- _DESCRIPTION OF THE TASK_
Copy the rows from the line containing "Where should I click to: Open file" through the line containing "click(52, 192)", swapping "status bar" for "footer" and leaving everything else unchanged.

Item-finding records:
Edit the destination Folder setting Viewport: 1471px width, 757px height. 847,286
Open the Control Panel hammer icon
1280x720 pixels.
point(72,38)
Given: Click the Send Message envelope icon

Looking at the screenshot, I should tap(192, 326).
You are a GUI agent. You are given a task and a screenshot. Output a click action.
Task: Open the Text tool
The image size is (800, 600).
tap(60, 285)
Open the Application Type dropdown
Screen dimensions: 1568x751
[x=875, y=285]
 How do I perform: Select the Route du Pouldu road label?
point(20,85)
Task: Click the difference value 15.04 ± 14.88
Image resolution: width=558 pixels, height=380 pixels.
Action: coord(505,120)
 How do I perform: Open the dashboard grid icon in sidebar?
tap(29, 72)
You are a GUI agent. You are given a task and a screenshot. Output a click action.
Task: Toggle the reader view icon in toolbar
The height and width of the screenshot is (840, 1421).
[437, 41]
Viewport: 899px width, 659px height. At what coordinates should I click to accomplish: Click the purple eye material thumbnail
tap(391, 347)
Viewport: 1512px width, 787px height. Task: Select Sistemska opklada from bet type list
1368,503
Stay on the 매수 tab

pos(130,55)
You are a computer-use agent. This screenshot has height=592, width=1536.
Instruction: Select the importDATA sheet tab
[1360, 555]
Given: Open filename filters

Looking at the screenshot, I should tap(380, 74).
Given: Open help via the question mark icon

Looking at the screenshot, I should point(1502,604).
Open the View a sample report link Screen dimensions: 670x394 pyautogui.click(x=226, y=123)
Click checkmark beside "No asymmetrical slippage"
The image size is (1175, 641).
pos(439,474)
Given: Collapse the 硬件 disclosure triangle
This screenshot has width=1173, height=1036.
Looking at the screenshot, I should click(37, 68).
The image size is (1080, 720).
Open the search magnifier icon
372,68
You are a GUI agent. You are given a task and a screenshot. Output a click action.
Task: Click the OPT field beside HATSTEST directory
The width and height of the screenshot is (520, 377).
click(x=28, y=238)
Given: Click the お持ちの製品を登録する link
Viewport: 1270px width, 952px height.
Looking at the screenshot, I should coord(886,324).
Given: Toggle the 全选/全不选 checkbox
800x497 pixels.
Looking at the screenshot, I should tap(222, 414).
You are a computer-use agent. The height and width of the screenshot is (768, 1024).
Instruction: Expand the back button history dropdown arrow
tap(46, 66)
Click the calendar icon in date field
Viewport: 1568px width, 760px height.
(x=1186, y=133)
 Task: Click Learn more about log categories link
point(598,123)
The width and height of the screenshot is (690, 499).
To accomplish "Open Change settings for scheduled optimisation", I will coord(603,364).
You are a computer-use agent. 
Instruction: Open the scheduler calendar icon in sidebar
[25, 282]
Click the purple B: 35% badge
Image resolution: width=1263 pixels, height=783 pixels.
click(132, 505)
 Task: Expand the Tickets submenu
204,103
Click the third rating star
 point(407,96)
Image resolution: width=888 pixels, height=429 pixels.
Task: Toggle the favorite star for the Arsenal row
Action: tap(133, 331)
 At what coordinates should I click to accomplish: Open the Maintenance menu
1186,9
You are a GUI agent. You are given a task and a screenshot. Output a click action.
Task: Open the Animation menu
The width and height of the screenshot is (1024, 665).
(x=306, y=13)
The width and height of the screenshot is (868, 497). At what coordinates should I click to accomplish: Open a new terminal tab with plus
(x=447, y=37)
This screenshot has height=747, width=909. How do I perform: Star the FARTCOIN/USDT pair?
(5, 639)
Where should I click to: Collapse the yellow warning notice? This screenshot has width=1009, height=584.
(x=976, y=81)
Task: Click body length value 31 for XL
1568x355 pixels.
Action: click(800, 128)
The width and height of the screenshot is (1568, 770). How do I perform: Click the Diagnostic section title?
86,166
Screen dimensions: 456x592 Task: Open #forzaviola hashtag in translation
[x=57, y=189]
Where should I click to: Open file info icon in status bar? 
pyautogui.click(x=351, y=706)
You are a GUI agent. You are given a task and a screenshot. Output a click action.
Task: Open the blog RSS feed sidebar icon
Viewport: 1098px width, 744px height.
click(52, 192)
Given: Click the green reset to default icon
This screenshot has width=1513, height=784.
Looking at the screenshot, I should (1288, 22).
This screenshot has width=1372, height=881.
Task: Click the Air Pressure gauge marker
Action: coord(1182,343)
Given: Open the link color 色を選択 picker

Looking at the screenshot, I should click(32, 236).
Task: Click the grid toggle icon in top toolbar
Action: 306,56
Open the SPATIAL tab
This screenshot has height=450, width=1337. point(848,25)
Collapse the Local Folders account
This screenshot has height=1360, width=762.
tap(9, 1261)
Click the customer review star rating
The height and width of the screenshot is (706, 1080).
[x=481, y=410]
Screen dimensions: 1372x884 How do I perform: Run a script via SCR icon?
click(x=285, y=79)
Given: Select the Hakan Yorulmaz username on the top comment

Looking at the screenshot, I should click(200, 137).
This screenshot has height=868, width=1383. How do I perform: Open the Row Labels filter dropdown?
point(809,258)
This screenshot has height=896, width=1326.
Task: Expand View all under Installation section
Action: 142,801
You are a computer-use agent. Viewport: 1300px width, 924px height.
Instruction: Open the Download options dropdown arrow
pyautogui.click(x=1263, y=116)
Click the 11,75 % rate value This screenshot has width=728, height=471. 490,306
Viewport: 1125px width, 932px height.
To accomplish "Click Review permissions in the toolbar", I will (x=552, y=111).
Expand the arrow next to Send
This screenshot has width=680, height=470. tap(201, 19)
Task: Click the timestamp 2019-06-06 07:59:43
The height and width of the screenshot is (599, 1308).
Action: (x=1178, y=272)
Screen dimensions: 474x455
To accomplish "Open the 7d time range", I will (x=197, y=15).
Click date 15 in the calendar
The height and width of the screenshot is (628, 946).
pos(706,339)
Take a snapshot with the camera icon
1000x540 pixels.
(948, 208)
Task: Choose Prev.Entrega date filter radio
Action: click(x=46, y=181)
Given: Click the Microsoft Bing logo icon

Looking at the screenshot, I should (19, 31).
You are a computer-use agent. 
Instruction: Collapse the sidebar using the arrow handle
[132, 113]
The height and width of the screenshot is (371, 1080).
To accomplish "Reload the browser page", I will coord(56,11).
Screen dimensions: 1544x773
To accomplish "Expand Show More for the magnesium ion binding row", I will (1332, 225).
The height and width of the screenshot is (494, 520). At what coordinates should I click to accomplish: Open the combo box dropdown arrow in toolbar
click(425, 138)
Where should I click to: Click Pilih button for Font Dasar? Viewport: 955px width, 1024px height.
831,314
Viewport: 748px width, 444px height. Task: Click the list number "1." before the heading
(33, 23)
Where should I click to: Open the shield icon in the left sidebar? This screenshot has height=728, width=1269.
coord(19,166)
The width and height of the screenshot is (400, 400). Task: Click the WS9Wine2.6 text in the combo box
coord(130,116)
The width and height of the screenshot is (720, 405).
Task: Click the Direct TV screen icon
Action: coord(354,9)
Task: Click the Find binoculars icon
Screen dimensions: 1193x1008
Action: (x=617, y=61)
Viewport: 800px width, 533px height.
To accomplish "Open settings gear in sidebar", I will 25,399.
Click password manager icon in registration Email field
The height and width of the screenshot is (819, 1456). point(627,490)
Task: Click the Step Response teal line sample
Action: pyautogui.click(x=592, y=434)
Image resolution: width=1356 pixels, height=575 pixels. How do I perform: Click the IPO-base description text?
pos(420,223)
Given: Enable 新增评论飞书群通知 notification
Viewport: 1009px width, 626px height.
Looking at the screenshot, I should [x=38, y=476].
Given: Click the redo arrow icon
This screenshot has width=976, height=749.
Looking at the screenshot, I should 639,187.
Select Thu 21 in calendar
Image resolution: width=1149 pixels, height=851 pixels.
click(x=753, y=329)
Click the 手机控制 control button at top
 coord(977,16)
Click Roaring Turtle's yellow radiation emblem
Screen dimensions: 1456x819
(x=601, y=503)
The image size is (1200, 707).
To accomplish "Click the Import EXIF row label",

- _THE SOLUTION_
Where should I click to: Open file info icon in footer? 
pyautogui.click(x=351, y=706)
You are a GUI agent. You are given a task and a screenshot. Output a click action.
Task: Open the blog RSS feed sidebar icon
Viewport: 1098px width, 744px height.
click(52, 192)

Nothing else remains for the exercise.